▶ [Task brief]: Please edit the entries below, changing "Accession Number" to "Award Number" wherever it occurs and leaving everything else as it is.

..............................

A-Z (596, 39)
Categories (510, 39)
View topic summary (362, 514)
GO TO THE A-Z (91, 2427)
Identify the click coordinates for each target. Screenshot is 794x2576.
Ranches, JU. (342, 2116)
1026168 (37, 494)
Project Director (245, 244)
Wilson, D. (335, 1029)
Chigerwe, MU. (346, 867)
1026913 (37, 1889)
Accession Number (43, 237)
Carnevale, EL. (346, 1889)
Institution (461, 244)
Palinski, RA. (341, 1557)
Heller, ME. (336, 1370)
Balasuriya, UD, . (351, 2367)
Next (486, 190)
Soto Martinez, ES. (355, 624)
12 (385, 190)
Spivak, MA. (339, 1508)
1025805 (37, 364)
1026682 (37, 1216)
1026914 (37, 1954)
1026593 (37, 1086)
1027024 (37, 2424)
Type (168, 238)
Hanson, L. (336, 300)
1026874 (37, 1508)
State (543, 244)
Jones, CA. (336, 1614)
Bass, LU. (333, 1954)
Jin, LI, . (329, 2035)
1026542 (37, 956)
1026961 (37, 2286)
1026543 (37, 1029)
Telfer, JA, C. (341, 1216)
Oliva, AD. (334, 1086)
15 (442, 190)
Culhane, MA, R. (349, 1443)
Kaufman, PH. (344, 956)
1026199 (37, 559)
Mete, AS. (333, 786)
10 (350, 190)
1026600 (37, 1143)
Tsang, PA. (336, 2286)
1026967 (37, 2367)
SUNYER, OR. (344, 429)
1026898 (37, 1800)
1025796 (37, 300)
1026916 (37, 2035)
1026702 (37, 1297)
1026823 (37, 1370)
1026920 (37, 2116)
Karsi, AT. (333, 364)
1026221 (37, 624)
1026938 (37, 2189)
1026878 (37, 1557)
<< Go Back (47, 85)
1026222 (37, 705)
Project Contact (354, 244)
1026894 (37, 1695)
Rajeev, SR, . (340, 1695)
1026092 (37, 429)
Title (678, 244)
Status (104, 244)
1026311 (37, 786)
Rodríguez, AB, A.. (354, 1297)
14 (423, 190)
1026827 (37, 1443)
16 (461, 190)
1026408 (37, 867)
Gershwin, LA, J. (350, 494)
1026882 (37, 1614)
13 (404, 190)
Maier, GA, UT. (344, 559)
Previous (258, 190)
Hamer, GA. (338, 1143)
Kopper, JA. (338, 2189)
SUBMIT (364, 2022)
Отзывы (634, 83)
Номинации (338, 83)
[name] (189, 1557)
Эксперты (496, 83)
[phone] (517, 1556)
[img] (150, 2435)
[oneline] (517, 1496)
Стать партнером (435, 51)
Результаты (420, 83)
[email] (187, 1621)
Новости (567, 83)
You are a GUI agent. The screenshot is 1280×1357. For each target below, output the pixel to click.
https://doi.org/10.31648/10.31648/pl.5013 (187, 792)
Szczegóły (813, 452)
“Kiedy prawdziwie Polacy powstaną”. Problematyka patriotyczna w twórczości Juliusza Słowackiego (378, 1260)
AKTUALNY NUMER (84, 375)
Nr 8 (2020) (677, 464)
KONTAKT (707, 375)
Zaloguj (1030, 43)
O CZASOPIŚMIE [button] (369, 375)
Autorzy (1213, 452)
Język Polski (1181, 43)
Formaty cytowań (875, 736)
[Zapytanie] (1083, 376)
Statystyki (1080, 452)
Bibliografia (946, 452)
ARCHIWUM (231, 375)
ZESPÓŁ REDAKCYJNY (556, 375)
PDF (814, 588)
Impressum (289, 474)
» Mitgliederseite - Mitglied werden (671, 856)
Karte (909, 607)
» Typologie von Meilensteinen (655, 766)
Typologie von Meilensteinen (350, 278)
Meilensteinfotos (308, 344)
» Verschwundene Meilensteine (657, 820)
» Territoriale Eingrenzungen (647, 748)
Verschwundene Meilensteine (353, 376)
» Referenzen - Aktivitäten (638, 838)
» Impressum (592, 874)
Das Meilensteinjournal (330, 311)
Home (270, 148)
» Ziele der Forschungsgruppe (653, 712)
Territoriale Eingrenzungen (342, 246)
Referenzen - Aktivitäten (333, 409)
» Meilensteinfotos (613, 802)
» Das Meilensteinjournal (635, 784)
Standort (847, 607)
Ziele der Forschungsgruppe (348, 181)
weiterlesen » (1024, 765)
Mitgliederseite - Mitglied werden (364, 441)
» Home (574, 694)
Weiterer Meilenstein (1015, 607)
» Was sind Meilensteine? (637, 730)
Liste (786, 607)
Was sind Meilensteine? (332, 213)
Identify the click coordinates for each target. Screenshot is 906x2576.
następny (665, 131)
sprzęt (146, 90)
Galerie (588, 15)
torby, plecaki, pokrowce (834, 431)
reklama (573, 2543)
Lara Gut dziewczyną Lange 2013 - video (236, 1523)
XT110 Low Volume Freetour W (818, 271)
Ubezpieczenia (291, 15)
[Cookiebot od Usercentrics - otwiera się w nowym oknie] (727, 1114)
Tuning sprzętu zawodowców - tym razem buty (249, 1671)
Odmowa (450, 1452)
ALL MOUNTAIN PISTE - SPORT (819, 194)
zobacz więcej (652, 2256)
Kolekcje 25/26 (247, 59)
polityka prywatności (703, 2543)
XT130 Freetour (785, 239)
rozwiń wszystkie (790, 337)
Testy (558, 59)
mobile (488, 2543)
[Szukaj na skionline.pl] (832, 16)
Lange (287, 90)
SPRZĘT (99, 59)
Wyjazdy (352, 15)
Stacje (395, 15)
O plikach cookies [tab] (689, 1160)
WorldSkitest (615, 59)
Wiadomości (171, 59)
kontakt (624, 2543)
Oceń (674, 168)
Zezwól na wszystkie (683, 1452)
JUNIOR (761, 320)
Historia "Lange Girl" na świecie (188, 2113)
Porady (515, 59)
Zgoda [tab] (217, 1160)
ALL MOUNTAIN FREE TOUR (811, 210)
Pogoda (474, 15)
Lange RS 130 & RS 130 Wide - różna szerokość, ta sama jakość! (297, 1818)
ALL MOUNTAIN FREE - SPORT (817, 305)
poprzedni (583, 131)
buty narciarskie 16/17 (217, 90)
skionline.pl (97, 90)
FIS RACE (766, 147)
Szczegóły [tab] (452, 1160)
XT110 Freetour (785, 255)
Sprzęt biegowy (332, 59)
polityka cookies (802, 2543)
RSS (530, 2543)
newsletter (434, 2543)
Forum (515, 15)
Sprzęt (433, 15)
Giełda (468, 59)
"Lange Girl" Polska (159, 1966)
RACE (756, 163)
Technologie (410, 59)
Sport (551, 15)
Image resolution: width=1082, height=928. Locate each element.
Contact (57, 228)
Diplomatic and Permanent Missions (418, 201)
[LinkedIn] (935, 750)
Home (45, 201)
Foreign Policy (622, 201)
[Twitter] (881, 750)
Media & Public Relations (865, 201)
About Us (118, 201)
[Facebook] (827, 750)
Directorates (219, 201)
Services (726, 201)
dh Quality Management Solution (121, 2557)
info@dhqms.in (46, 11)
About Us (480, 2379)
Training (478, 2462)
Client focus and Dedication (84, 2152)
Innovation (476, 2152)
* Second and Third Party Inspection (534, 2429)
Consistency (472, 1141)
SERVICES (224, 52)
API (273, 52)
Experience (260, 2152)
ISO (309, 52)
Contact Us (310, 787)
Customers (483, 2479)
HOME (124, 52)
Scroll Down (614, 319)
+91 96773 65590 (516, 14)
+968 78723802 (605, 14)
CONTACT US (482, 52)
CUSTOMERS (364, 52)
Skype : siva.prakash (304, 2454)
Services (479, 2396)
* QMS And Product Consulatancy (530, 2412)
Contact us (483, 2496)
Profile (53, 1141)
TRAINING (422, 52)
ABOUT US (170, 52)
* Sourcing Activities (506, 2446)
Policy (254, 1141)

..............................

▶ [Complete response]:
A-Z (596, 39)
Categories (510, 39)
View topic summary (362, 514)
GO TO THE A-Z (91, 2427)
Identify the click coordinates for each target. Screenshot is 794x2576.
Ranches, JU. (342, 2116)
1026168 (37, 494)
Project Director (245, 244)
Wilson, D. (335, 1029)
Chigerwe, MU. (346, 867)
1026913 (37, 1889)
Award Number (43, 237)
Carnevale, EL. (346, 1889)
Institution (461, 244)
Palinski, RA. (341, 1557)
Heller, ME. (336, 1370)
Balasuriya, UD, . (351, 2367)
Next (486, 190)
Soto Martinez, ES. (355, 624)
12 (385, 190)
Spivak, MA. (339, 1508)
1025805 (37, 364)
1026682 (37, 1216)
1026914 (37, 1954)
1026593 (37, 1086)
1027024 (37, 2424)
Type (168, 238)
Hanson, L. (336, 300)
1026874 (37, 1508)
State (543, 244)
Jones, CA. (336, 1614)
Bass, LU. (333, 1954)
Jin, LI, . (329, 2035)
1026542 (37, 956)
1026961 (37, 2286)
1026543 (37, 1029)
Telfer, JA, C. (341, 1216)
Oliva, AD. (334, 1086)
15 (442, 190)
Culhane, MA, R. (349, 1443)
Kaufman, PH. (344, 956)
1026199 (37, 559)
Mete, AS. (333, 786)
10 (350, 190)
1026600 (37, 1143)
Tsang, PA. (336, 2286)
1026967 (37, 2367)
SUNYER, OR. (344, 429)
1026898 (37, 1800)
1025796 (37, 300)
1026916 (37, 2035)
1026702 (37, 1297)
1026823 (37, 1370)
1026920 (37, 2116)
Karsi, AT. (333, 364)
1026221 (37, 624)
1026938 (37, 2189)
1026878 (37, 1557)
<< Go Back (47, 85)
1026222 (37, 705)
Project Contact (354, 244)
1026894 (37, 1695)
Rajeev, SR, . (340, 1695)
1026092 (37, 429)
Title (678, 244)
Status (104, 244)
1026311 (37, 786)
Rodríguez, AB, A.. (354, 1297)
14 (423, 190)
1026827 (37, 1443)
16 (461, 190)
1026408 (37, 867)
Gershwin, LA, J. (350, 494)
1026882 (37, 1614)
13 (404, 190)
Maier, GA, UT. (344, 559)
Previous (258, 190)
Hamer, GA. (338, 1143)
Kopper, JA. (338, 2189)
SUBMIT (364, 2022)
Отзывы (634, 83)
Номинации (338, 83)
[name] (189, 1557)
Эксперты (496, 83)
[phone] (517, 1556)
[img] (150, 2435)
[oneline] (517, 1496)
Стать партнером (435, 51)
Результаты (420, 83)
[email] (187, 1621)
Новости (567, 83)
You are a GUI agent. The screenshot is 1280×1357. For each target below, output the pixel to click.
https://doi.org/10.31648/10.31648/pl.5013 (187, 792)
Szczegóły (813, 452)
“Kiedy prawdziwie Polacy powstaną”. Problematyka patriotyczna w twórczości Juliusza Słowackiego (378, 1260)
AKTUALNY NUMER (84, 375)
Nr 8 (2020) (677, 464)
KONTAKT (707, 375)
Zaloguj (1030, 43)
O CZASOPIŚMIE [button] (369, 375)
Autorzy (1213, 452)
Język Polski (1181, 43)
Formaty cytowań (875, 736)
[Zapytanie] (1083, 376)
Statystyki (1080, 452)
Bibliografia (946, 452)
ARCHIWUM (231, 375)
ZESPÓŁ REDAKCYJNY (556, 375)
PDF (814, 588)
Impressum (289, 474)
» Mitgliederseite - Mitglied werden (671, 856)
Karte (909, 607)
» Typologie von Meilensteinen (655, 766)
Typologie von Meilensteinen (350, 278)
Meilensteinfotos (308, 344)
» Verschwundene Meilensteine (657, 820)
» Territoriale Eingrenzungen (647, 748)
Verschwundene Meilensteine (353, 376)
» Referenzen - Aktivitäten (638, 838)
» Impressum (592, 874)
Das Meilensteinjournal (330, 311)
Home (270, 148)
» Ziele der Forschungsgruppe (653, 712)
Territoriale Eingrenzungen (342, 246)
Referenzen - Aktivitäten (333, 409)
» Meilensteinfotos (613, 802)
» Das Meilensteinjournal (635, 784)
Standort (847, 607)
Ziele der Forschungsgruppe (348, 181)
weiterlesen » (1024, 765)
Mitgliederseite - Mitglied werden (364, 441)
» Home (574, 694)
Weiterer Meilenstein (1015, 607)
» Was sind Meilensteine? (637, 730)
Liste (786, 607)
Was sind Meilensteine? (332, 213)
Identify the click coordinates for each target. Screenshot is 906x2576.
następny (665, 131)
sprzęt (146, 90)
Galerie (588, 15)
torby, plecaki, pokrowce (834, 431)
reklama (573, 2543)
Lara Gut dziewczyną Lange 2013 - video (236, 1523)
XT110 Low Volume Freetour W (818, 271)
Ubezpieczenia (291, 15)
[Cookiebot od Usercentrics - otwiera się w nowym oknie] (727, 1114)
Tuning sprzętu zawodowców - tym razem buty (249, 1671)
Odmowa (450, 1452)
ALL MOUNTAIN PISTE - SPORT (819, 194)
zobacz więcej (652, 2256)
Kolekcje 25/26 (247, 59)
polityka prywatności (703, 2543)
XT130 Freetour (785, 239)
rozwiń wszystkie (790, 337)
Testy (558, 59)
mobile (488, 2543)
[Szukaj na skionline.pl] (832, 16)
Lange (287, 90)
SPRZĘT (99, 59)
Wyjazdy (352, 15)
Stacje (395, 15)
O plikach cookies [tab] (689, 1160)
WorldSkitest (615, 59)
Wiadomości (171, 59)
kontakt (624, 2543)
Oceń (674, 168)
Zezwól na wszystkie (683, 1452)
JUNIOR (761, 320)
Historia "Lange Girl" na świecie (188, 2113)
Porady (515, 59)
Zgoda [tab] (217, 1160)
ALL MOUNTAIN FREE TOUR (811, 210)
Pogoda (474, 15)
Lange RS 130 & RS 130 Wide - różna szerokość, ta sama jakość! (297, 1818)
ALL MOUNTAIN FREE - SPORT (817, 305)
poprzedni (583, 131)
buty narciarskie 16/17 (217, 90)
skionline.pl (97, 90)
FIS RACE (766, 147)
Szczegóły [tab] (452, 1160)
XT110 Freetour (785, 255)
Sprzęt biegowy (332, 59)
polityka cookies (802, 2543)
RSS (530, 2543)
newsletter (434, 2543)
Forum (515, 15)
Sprzęt (433, 15)
Giełda (468, 59)
"Lange Girl" Polska (159, 1966)
RACE (756, 163)
Technologie (410, 59)
Sport (551, 15)
Image resolution: width=1082, height=928. Locate each element.
Contact (57, 228)
Diplomatic and Permanent Missions (418, 201)
[LinkedIn] (935, 750)
Home (45, 201)
Foreign Policy (622, 201)
[Twitter] (881, 750)
Media & Public Relations (865, 201)
About Us (118, 201)
[Facebook] (827, 750)
Directorates (219, 201)
Services (726, 201)
dh Quality Management Solution (121, 2557)
info@dhqms.in (46, 11)
About Us (480, 2379)
Training (478, 2462)
Client focus and Dedication (84, 2152)
Innovation (476, 2152)
* Second and Third Party Inspection (534, 2429)
Consistency (472, 1141)
SERVICES (224, 52)
API (273, 52)
Experience (260, 2152)
ISO (309, 52)
Contact Us (310, 787)
Customers (483, 2479)
HOME (124, 52)
Scroll Down (614, 319)
+91 96773 65590 (516, 14)
+968 78723802 (605, 14)
CONTACT US (482, 52)
CUSTOMERS (364, 52)
Skype : siva.prakash (304, 2454)
Services (479, 2396)
* QMS And Product Consulatancy (530, 2412)
Contact us (483, 2496)
Profile (53, 1141)
TRAINING (422, 52)
ABOUT US (170, 52)
* Sourcing Activities (506, 2446)
Policy (254, 1141)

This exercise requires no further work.